• [Verilen metin]:
Telif hakkında 70 sene tartışması! Yazarın emeği gasp mı ediliyor?

MURAT ÖZTEKİN’İN HABERİ – Türkiye’de geçerli olan Fikir ve Sanat Eserleri Kanunu’na göre yazarların telif hakları vefatlarından 70 senenin geçmesinin ardından ortadan kalkıyor. Sait Faik Abasıyanık’ın kitaplarının telif hakkı da 1 Ocak 2025 itibarıyla bitti. Bu sebeple yazarın daha evvel Darüşşafaka Cemiyeti’ne bağışladığı telif gelirlerinin sona ereceğini Türkiye gazetesi olarak ilk defa 25 Aralık 2024’te ülke gündemine taşıdık. Cemiyet, gazetemize açıklama yaparak buna rağmen Sait Faik Müzesi’ni işletmeye ve adına armağan vermeye devam edeceklerini duyurdu. 

Ancak yayın dünyasında enteresan bir gelişme oldu. İş Bankası Kültür Yayınları, önceki gün sosyal medyadan açıklama yaparak Sait Faik eserlerinin gelirlerini yazarın da vasiyetine uygun olarak Darüşşafaka Cemiyeti’ne aktarmaya devam edeceklerini duyurdu. İthaki Yayınları gibi yazarın eserini telifsiz olarak basmaya başlayan bazı yayınevlerinden de benzer bir karar geldi. 

“MİRAS KALAN EV GİBİ”

Bu durum ise diğer edebiyatçıların haklarını gündeme getirdi. Yazarların ölümünden 70 sene sonra telif haklarını sonra erdiren 5846 Numaralı Fikir ve Sanat Eserleri Kanunu tartışmaların merkezinde. Bazı sanatçı ve yazarlar telif haklarının miras hukuku çerçevesinde değerlendirilmesi gerektiğini düşünüyor; kitapların da “miras kalan ev gibi” görülmesi kanaatini taşıyor. Kimi yazarlar ise eserlerin haklarının kamuya devredilmesi için 70 senenin makul bir zaman olduğunu savunuyor.

• [Verilen satırlar]:

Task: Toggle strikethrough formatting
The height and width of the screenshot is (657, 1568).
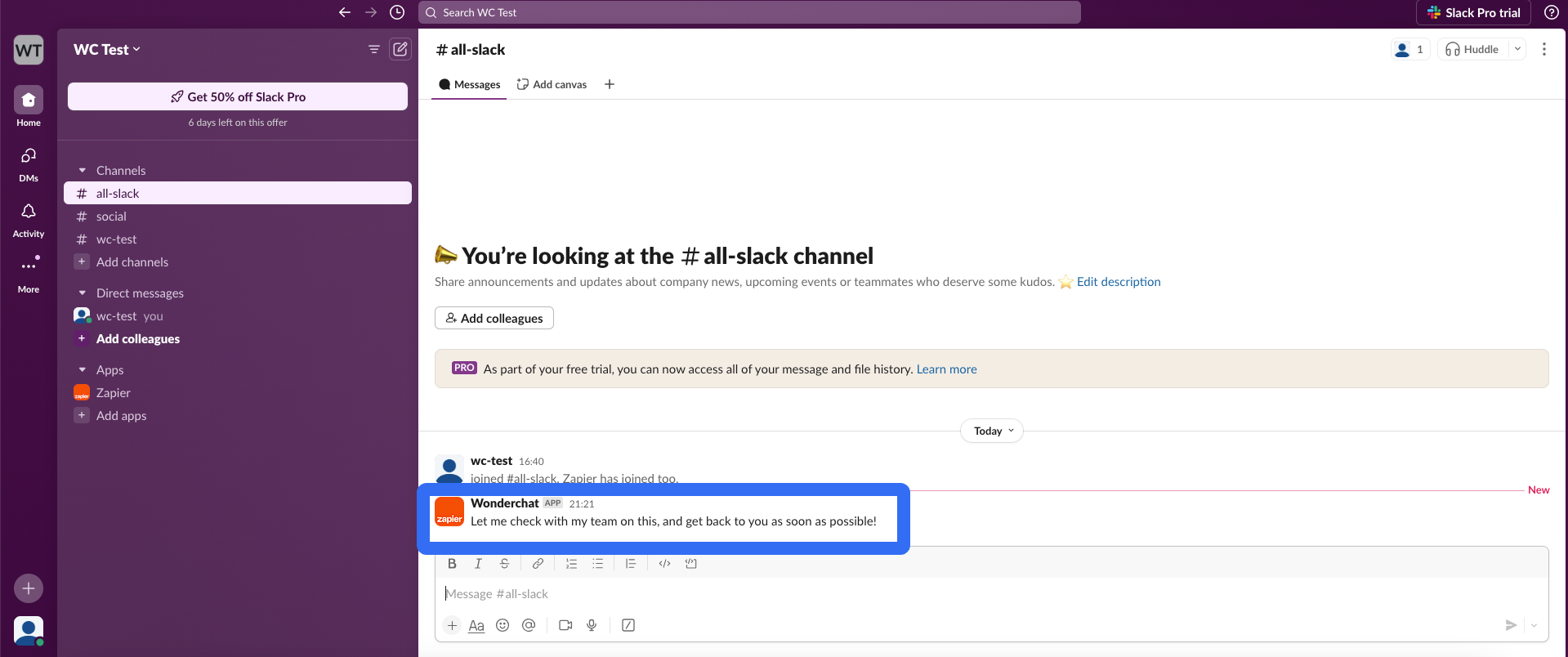Action: (x=504, y=564)
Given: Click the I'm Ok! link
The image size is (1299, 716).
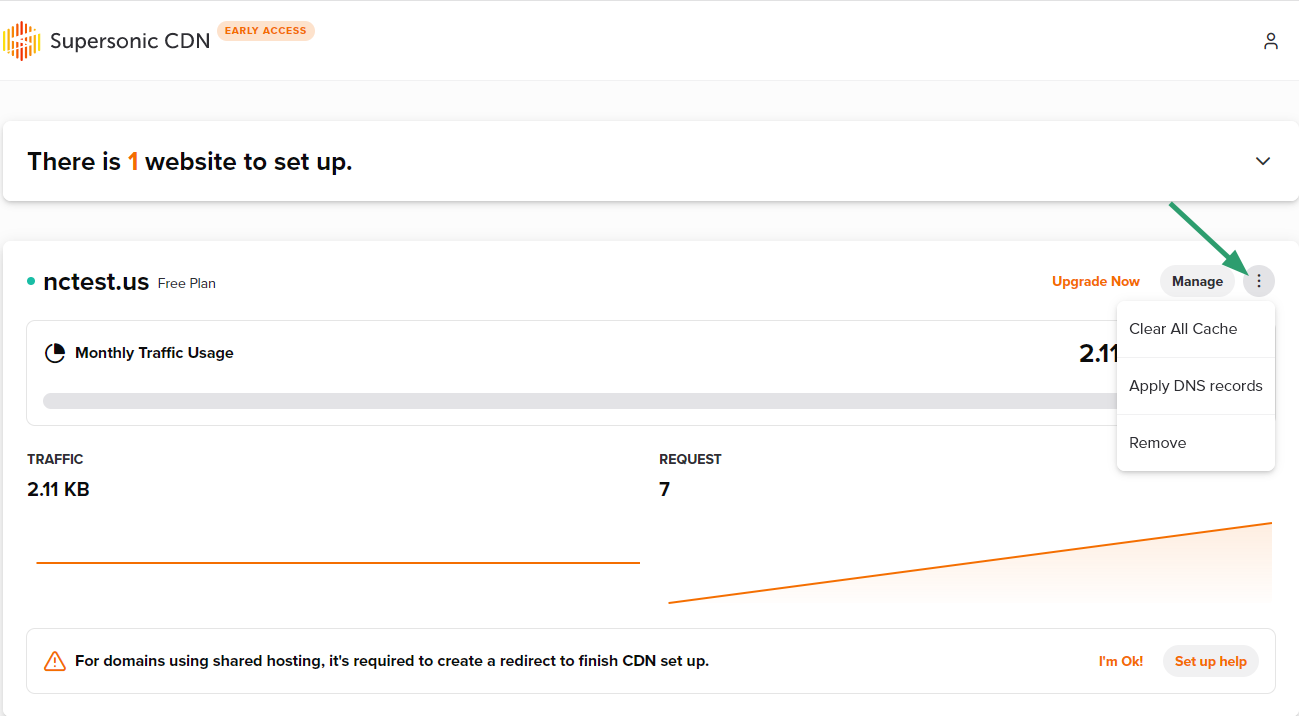Looking at the screenshot, I should pyautogui.click(x=1120, y=661).
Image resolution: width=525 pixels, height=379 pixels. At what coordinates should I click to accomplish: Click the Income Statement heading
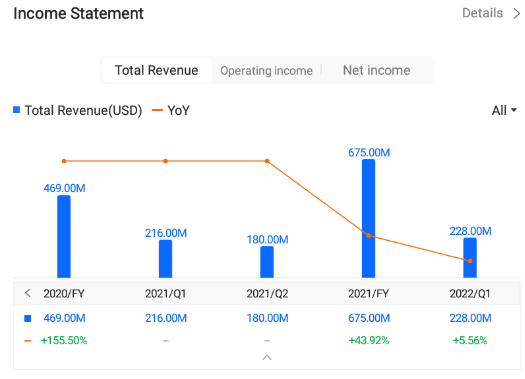tap(78, 14)
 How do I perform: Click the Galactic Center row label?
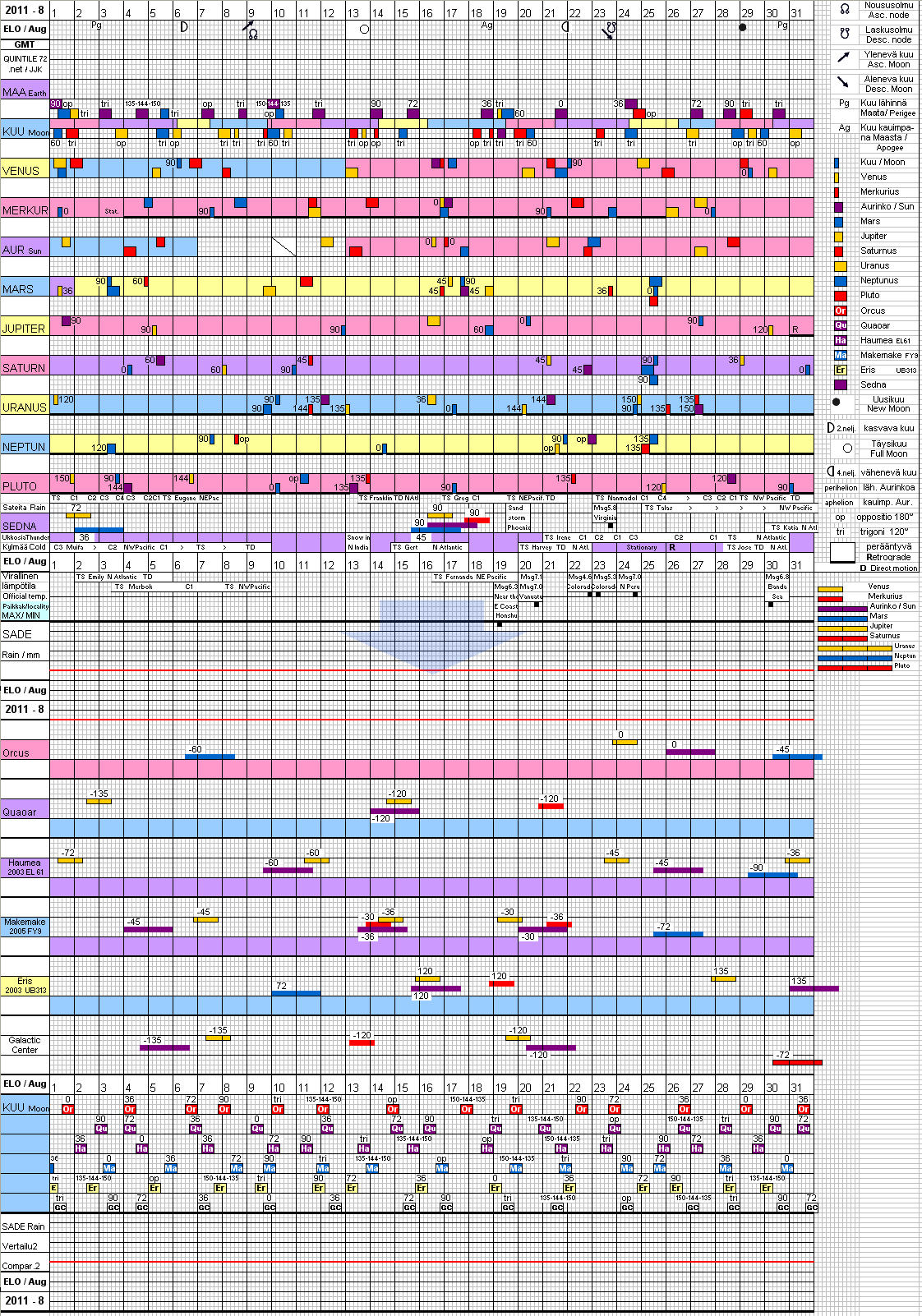(25, 1045)
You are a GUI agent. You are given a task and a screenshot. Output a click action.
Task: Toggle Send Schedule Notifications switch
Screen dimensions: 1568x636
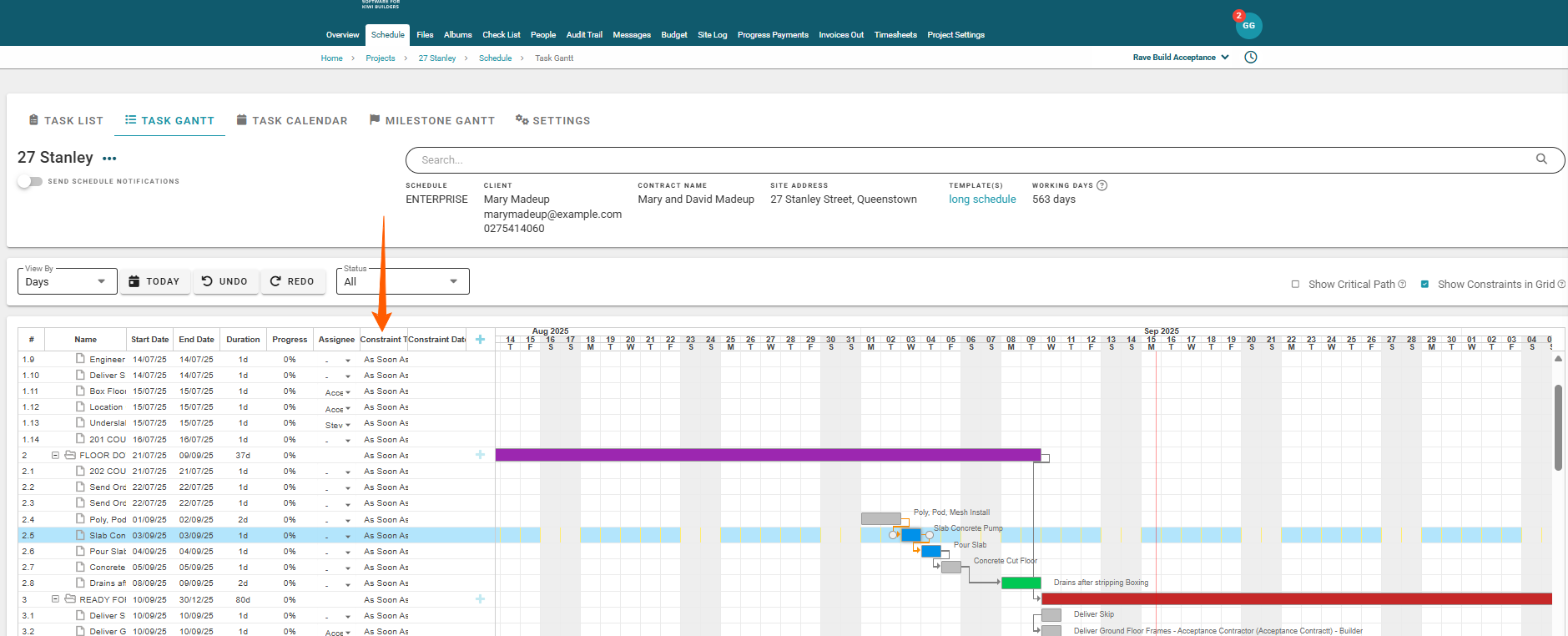coord(29,181)
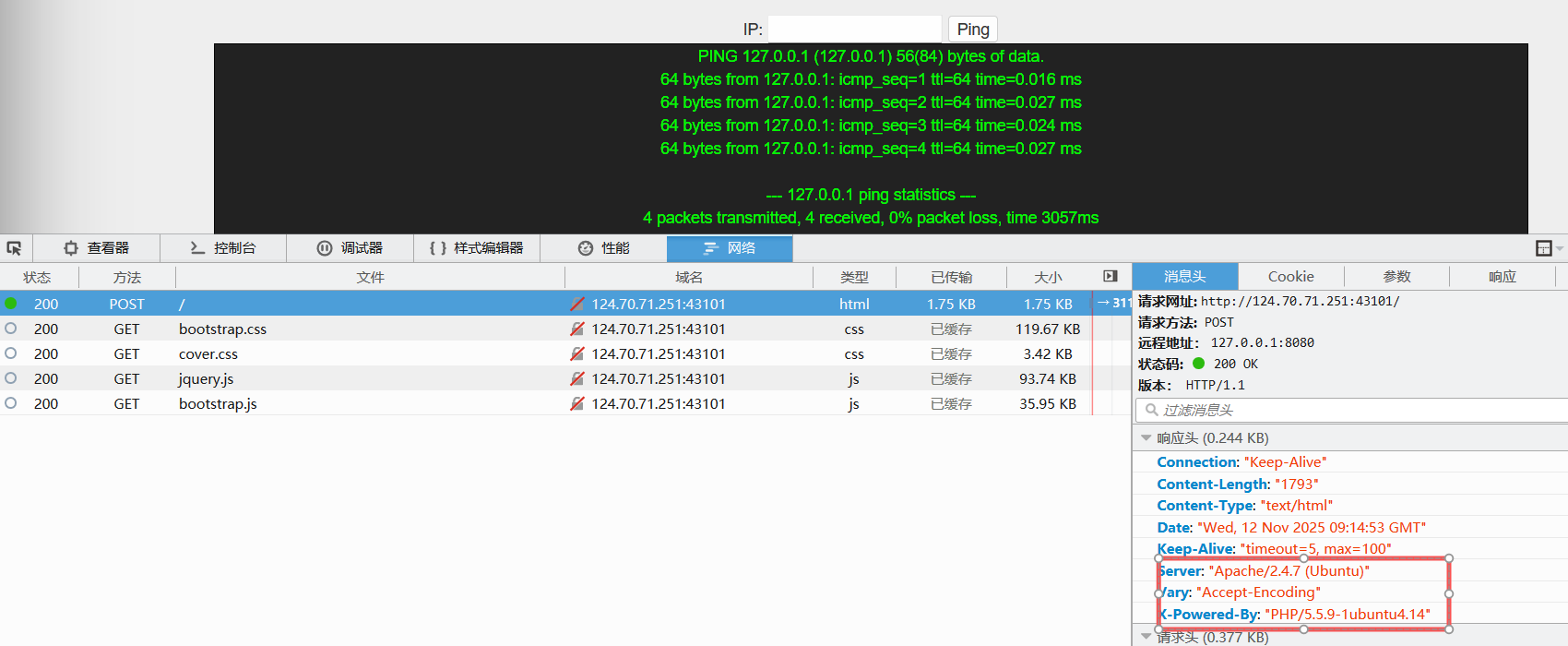Sort requests by 大小 column header
Screen dimensions: 1568x646
click(1048, 277)
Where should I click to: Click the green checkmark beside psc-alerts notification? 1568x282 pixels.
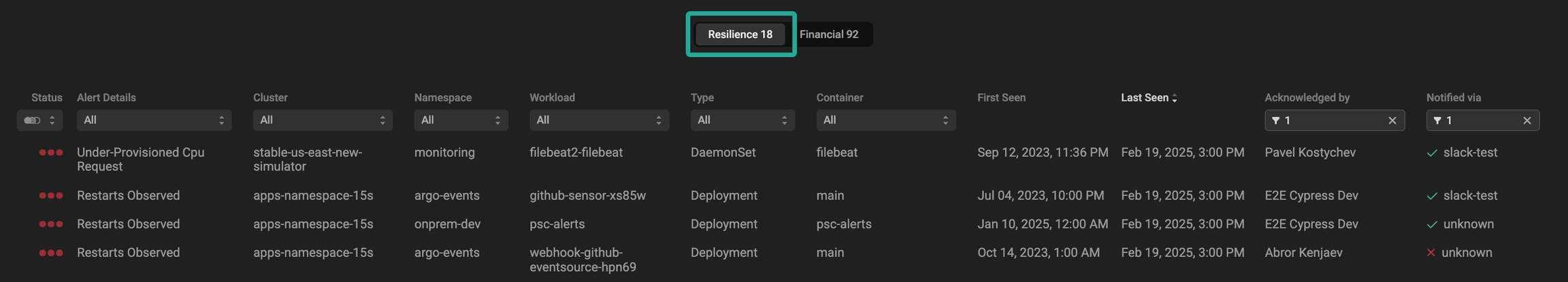point(1432,225)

• [Görevleriniz]:
(1) Telif hakkı haberinde "Ancak yayın dünyasında" sözcüklerini içeren yerle başlayıp "bir karar geldi." sözcükleriyle biten bölümü hiç değiştirmeden alıntılayın.
(2) Satırların başından "click(1048, 277)" ifadesini içeren satıra kadar uzanan kısmı, iki uç da dahil olmak üzere, her satır için bir dize içeren bir JSON listesi biçiminde düzenleyin. Boş satırları listeye almayın, resimleri de yanıtın dışında bırakın.
Metin ile satırlar birbirinden bağımsız iki ayrı malzemedir.

• [Tam çözümler]:
(1)
Ancak yayın dünyasında enteresan bir gelişme oldu. İş Bankası Kültür Yayınları, önceki gün sosyal medyadan açıklama yaparak Sait Faik eserlerinin gelirlerini yazarın da vasiyetine uygun olarak Darüşşafaka Cemiyeti’ne aktarmaya devam edeceklerini duyurdu. İthaki Yayınları gibi yazarın eserini telifsiz olarak basmaya başlayan bazı yayınevlerinden de benzer bir karar geldi.

(2)
[
  "Task: Toggle strikethrough formatting",
  "The height and width of the screenshot is (657, 1568).",
  "Action: (x=504, y=564)",
  "Given: Click the I'm Ok! link",
  "The image size is (1299, 716).",
  "Looking at the screenshot, I should pyautogui.click(x=1120, y=661).",
  "Image resolution: width=525 pixels, height=379 pixels. At what coordinates should I click to accomplish: Click the Income Statement heading",
  "tap(78, 14)",
  " How do I perform: Click the Galactic Center row label?",
  "(25, 1045)",
  "You are a GUI agent. You are given a task and a screenshot. Output a click action.",
  "Task: Toggle Send Schedule Notifications switch",
  "Screen dimensions: 1568x636",
  "coord(29,181)",
  "Sort requests by 大小 column header",
  "Screen dimensions: 1568x646",
  "click(1048, 277)"
]